Com estes recursos, Cristina teve margem para criar programas sociais como a AUH ("asignacion universal por hijo", equivalente ao Bolsa Família no Brasil), que consome cerca de US$ 2 bilhões por ano, e para manter intocado os subsídios à energia elétrica e ao transporte na região metropolitana da capital, com um desembolso anual próximo a US$ 20 bilhões.

O crescimento argentino é impulsionado pela escalada de preço das principais commodities agrícolas que o país exporta, sobretudo a soja, e pela vitalidade da economia brasileira, principal destino das exportações. Sem participar do mercado internacional de capital desde 2002, em função de ainda existirem credores que não aceitaram a repactuação da dívida atinginda pelo "default" daquele ano, o comércio externo é a principal fonte de recursos do país.

Ainda que a relação comercial esteja deficitária com o Brasil desde 2004, o real valorizado foi essencial para a geração adicional de US$ 5 bilhões em exportações ao Brasil este ano, em comparação ao ano em que Cristina assumiu.

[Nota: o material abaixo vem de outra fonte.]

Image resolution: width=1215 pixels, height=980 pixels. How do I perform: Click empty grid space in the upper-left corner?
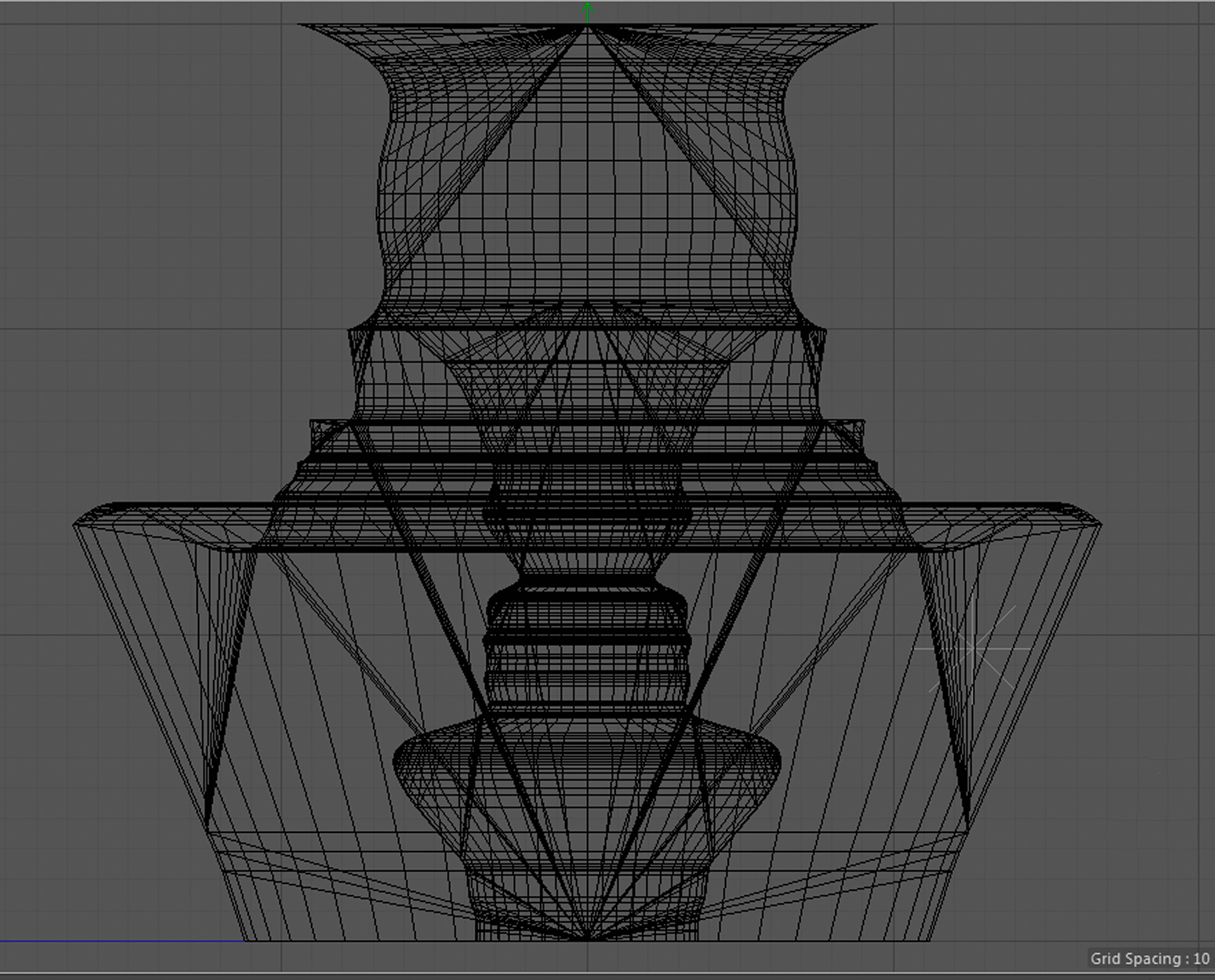click(x=129, y=129)
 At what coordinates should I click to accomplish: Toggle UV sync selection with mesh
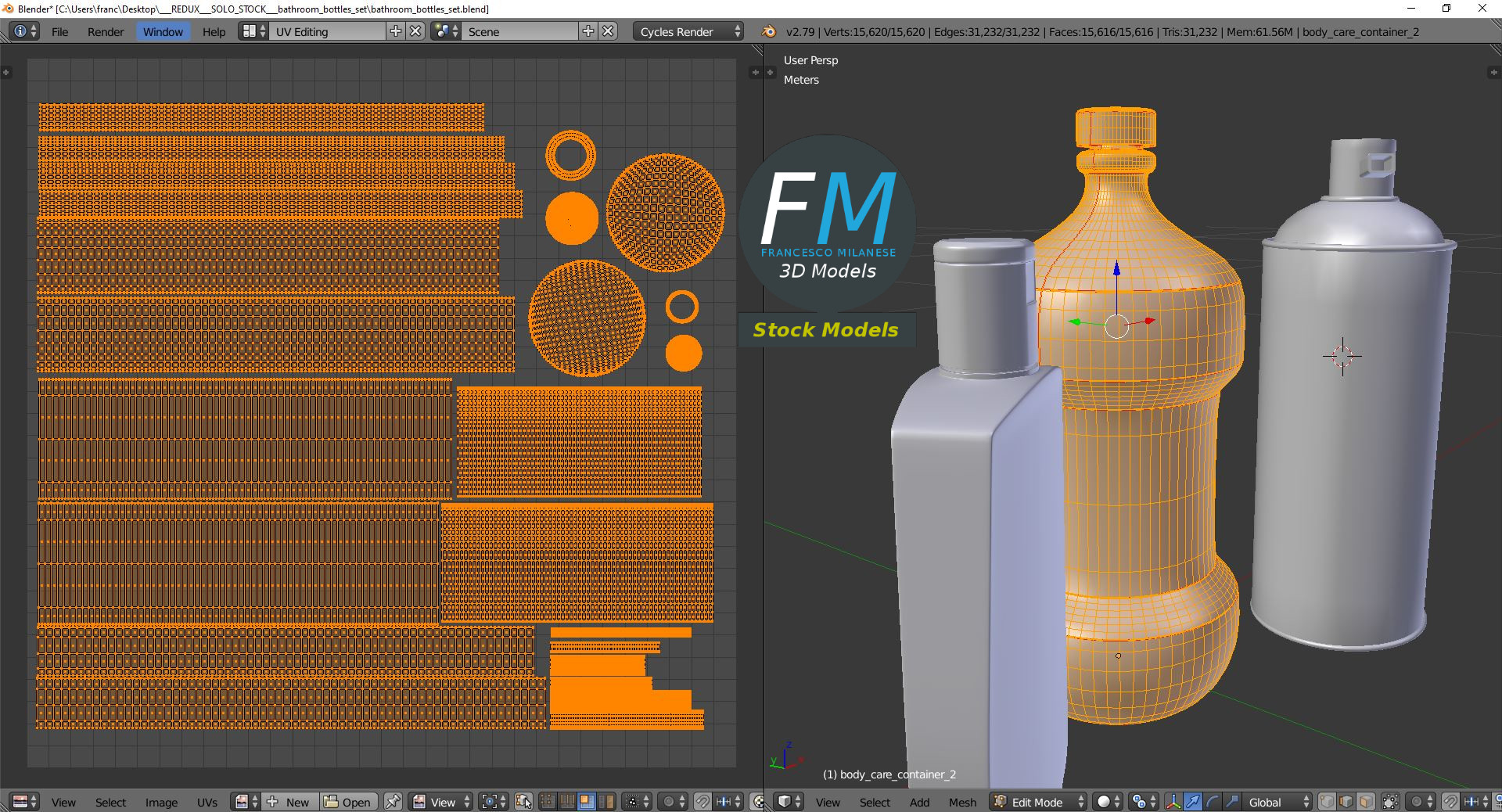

"O crescimento começou quando o dólar ficou abaixo de R$ 2 e, mesmo se o real perder um pouco de valor e ficar na faixa de R$ 1,90, seguiremos muito competitivos", comentou o presidente da associação das montadoras argentinas (Adefa), Aníbal Borderes. Com o uso de mais de 80% da capacidade instalada, as montadoras argentinas exportam cerca de metade da produção de 800 mil automóveis por ano para o Brasil. Empresas como a Fiat destinam 85% de sua produção ao mercado brasileiro.